# [Stored data]
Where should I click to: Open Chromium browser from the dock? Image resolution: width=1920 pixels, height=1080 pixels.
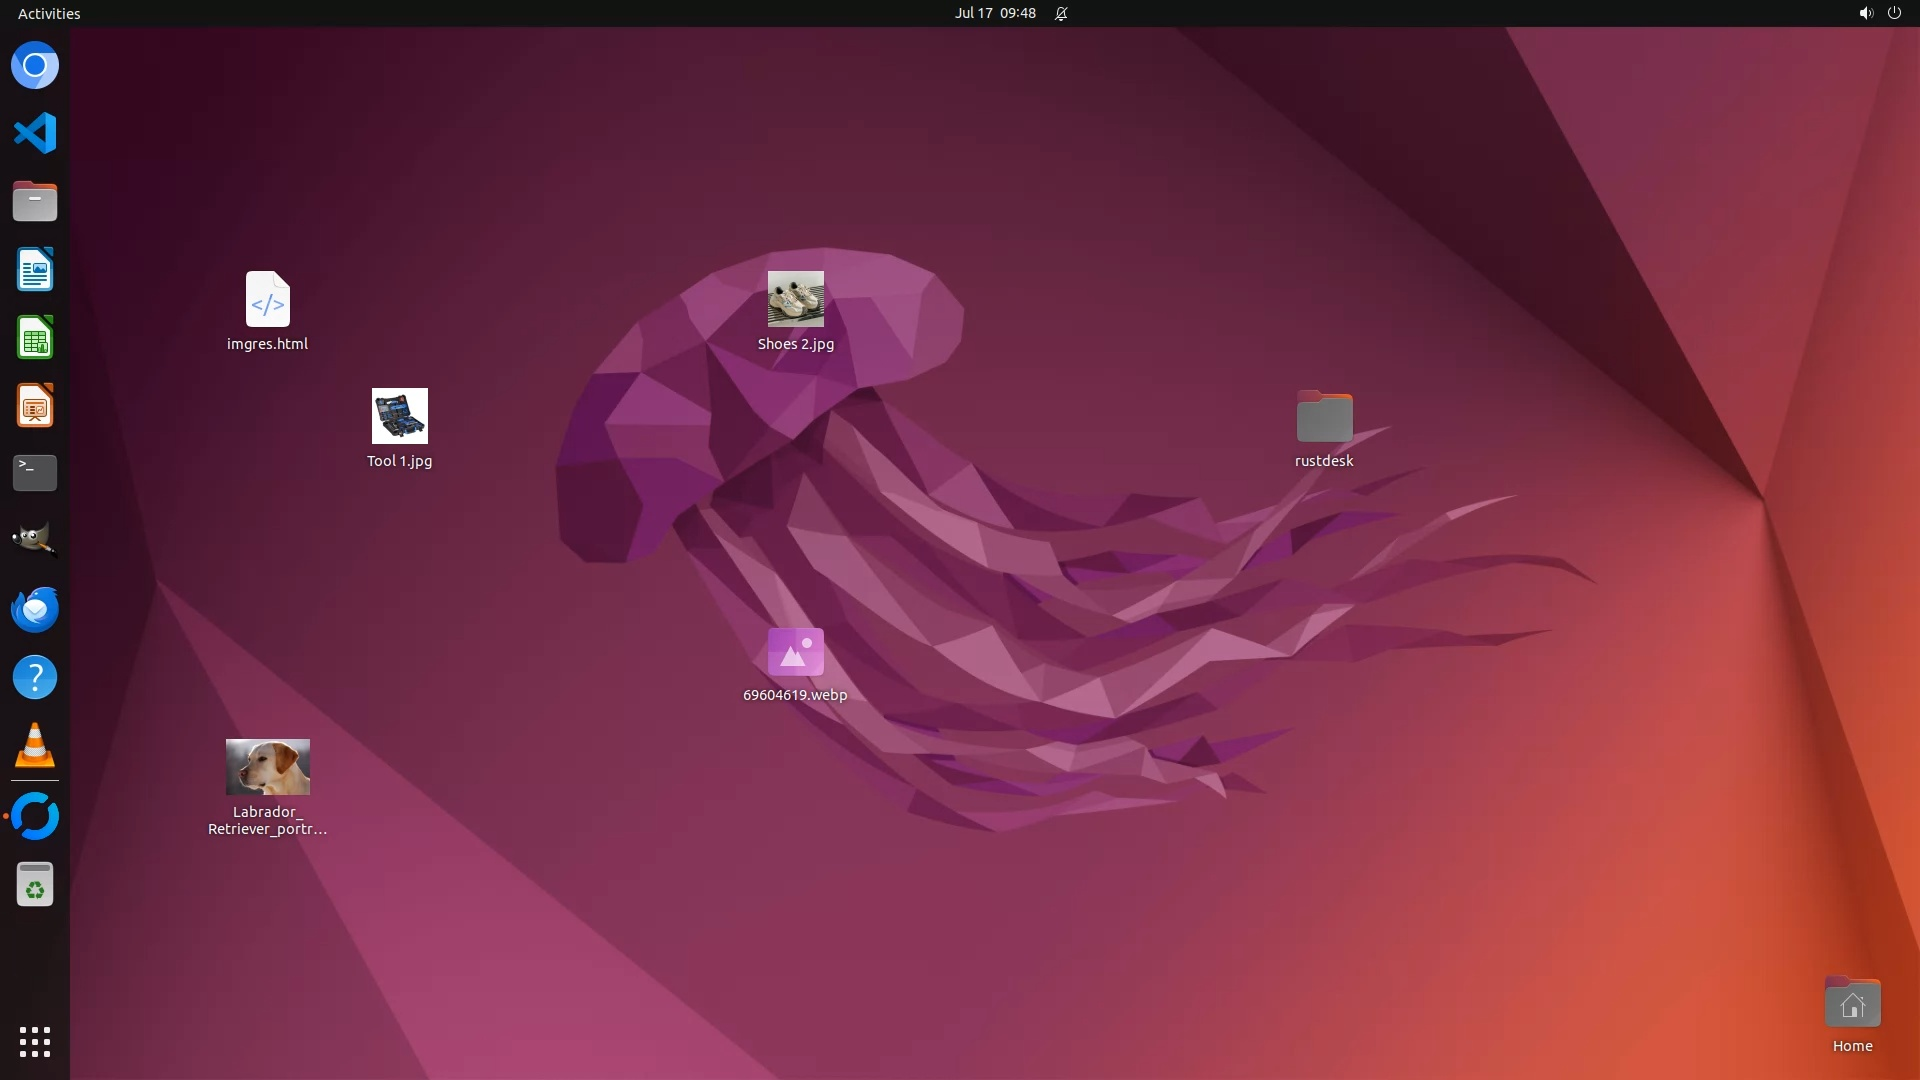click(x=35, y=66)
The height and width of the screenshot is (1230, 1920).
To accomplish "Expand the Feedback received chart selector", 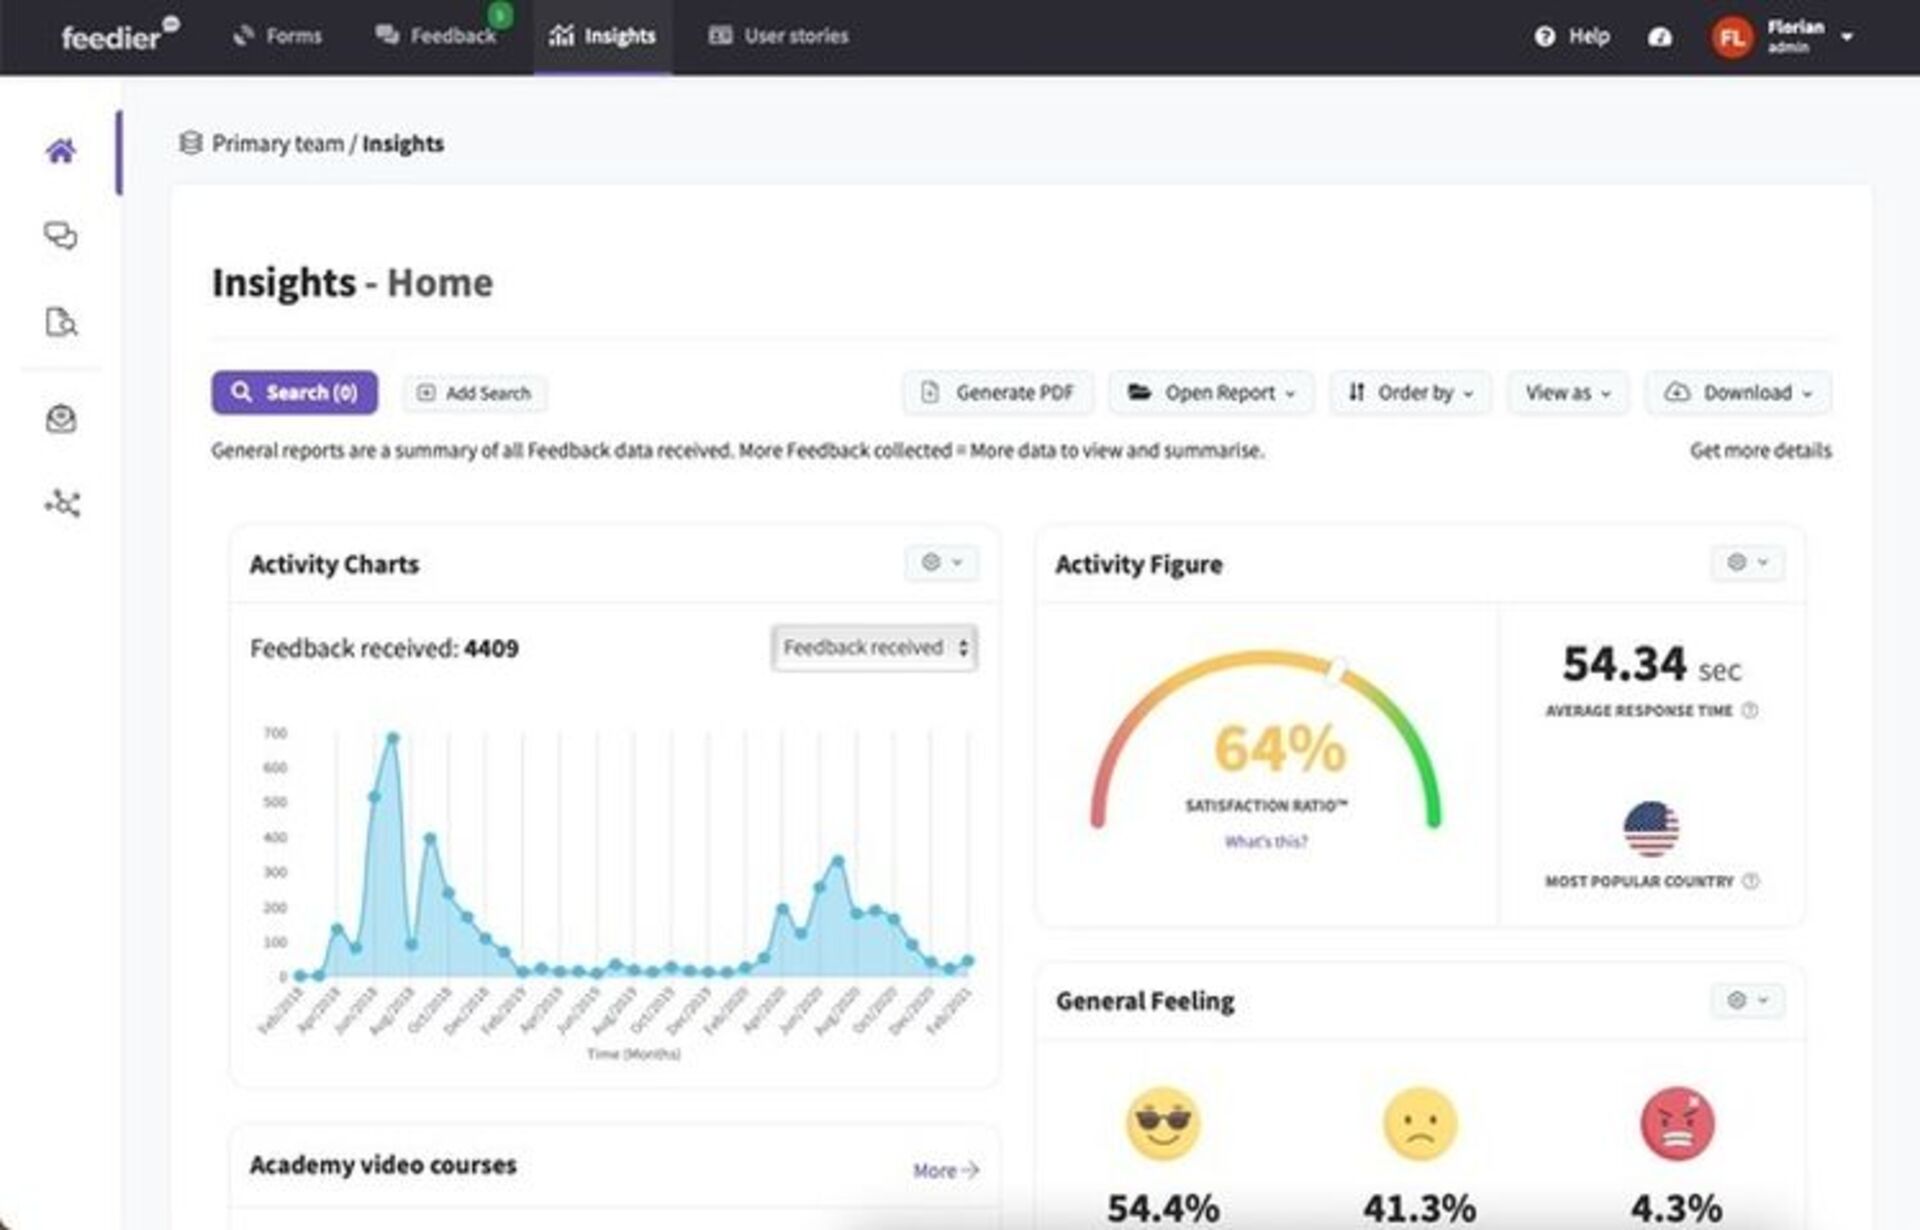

---

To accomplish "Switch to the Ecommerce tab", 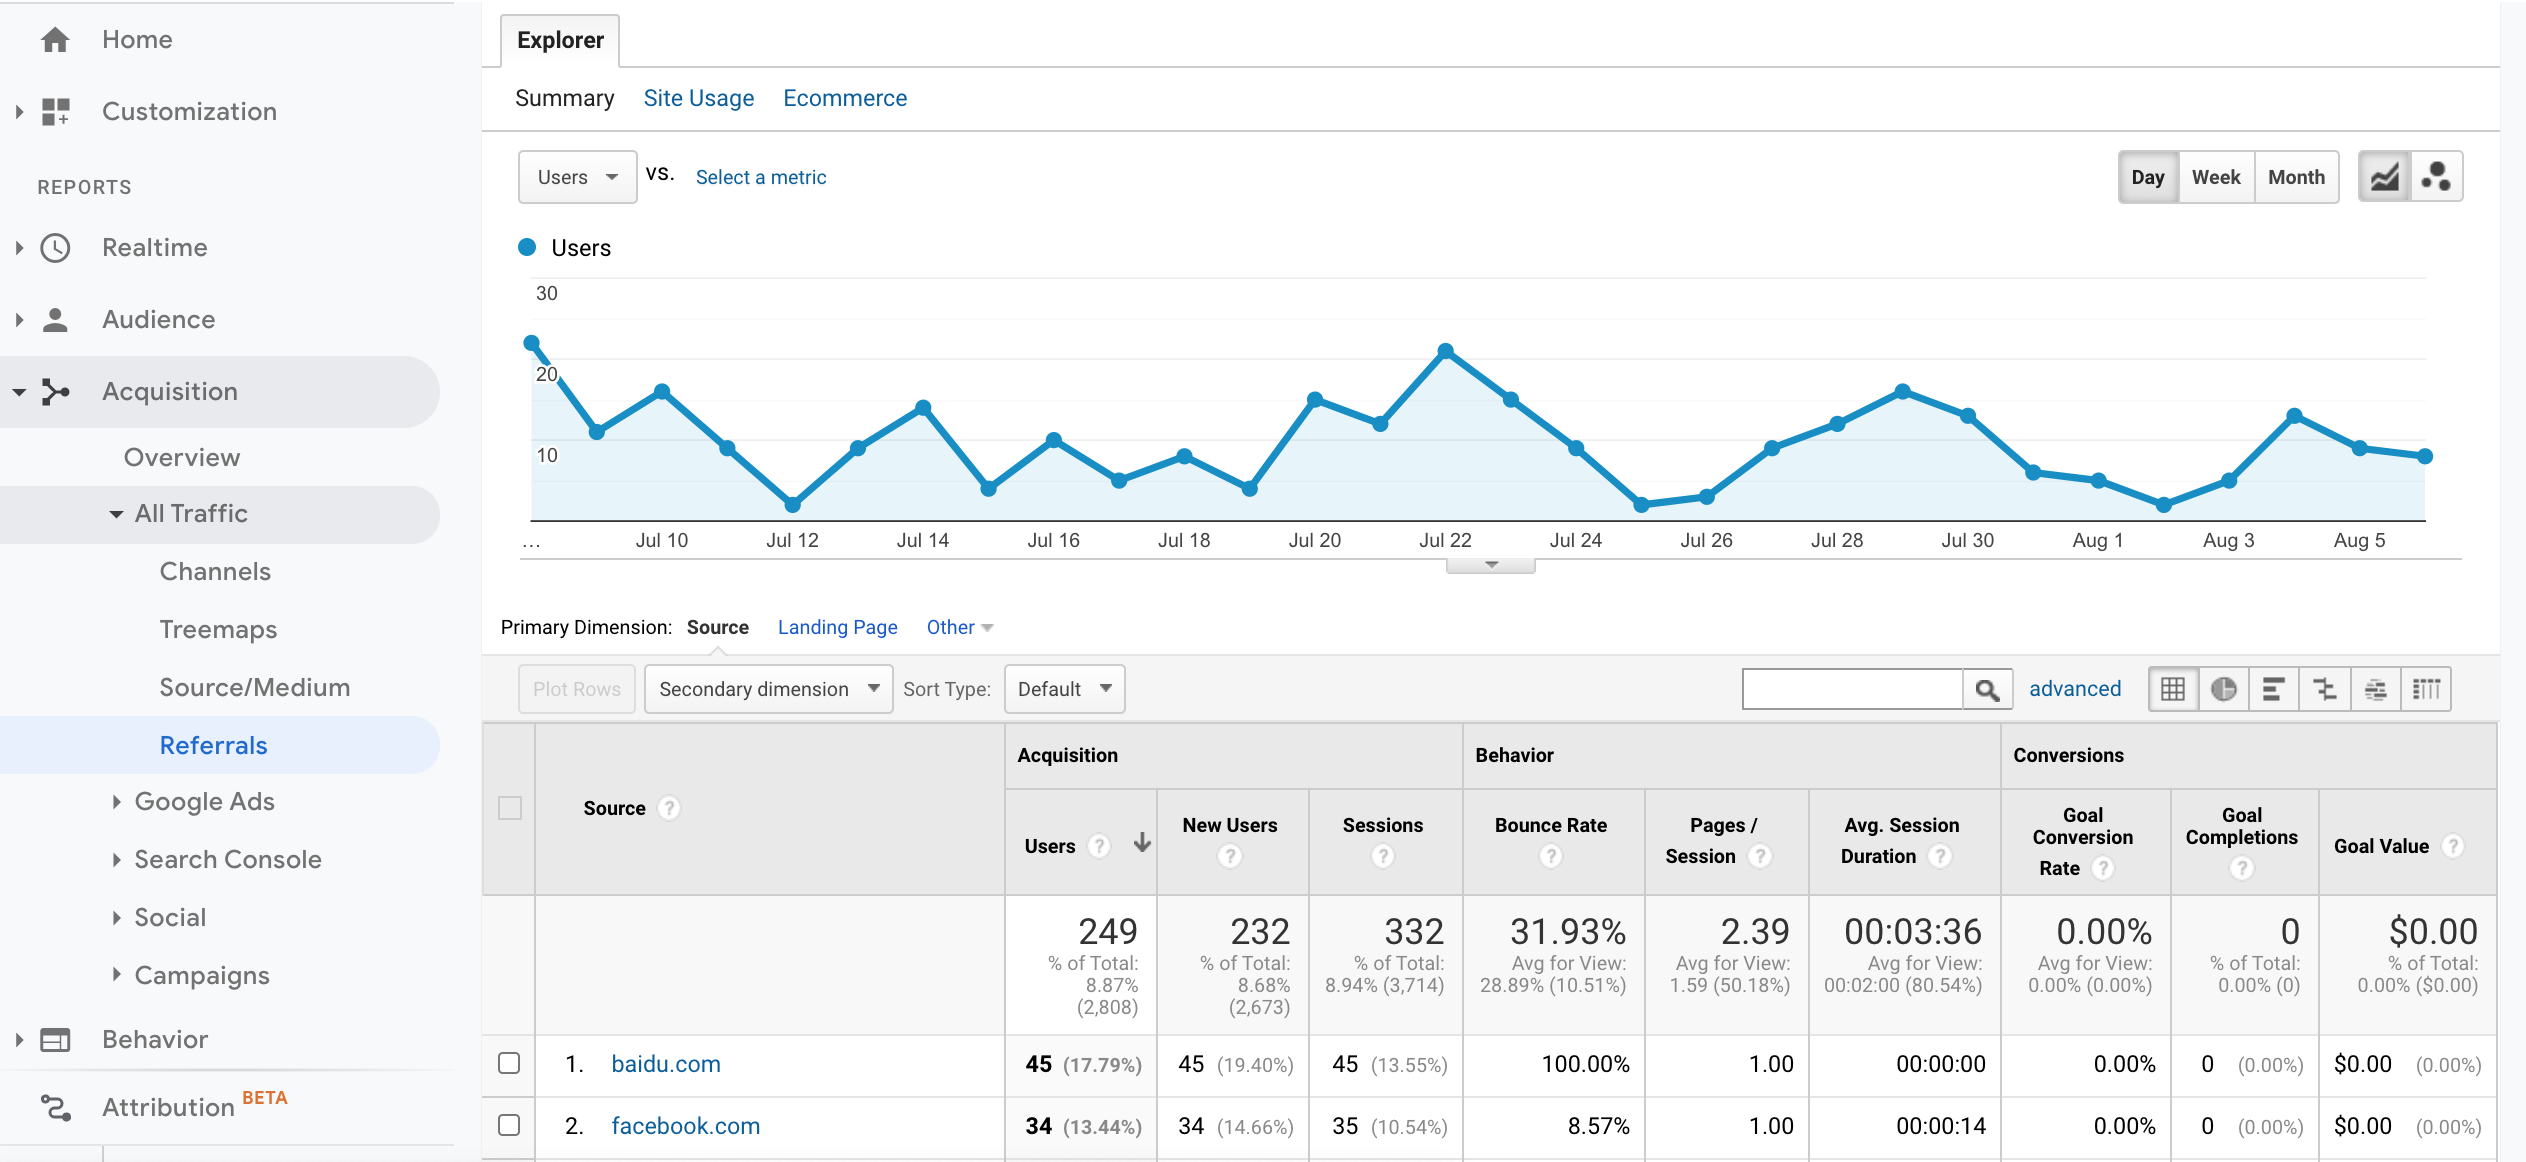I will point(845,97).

# [Task directions]
Output only the lines above from the line that holds "The height and" through the line that holds "the Feedback received", both ends included, and exclude pictures.

# [Completed task]
The height and width of the screenshot is (1230, 1920).
To accomplish "Expand the Feedback received chart selector", 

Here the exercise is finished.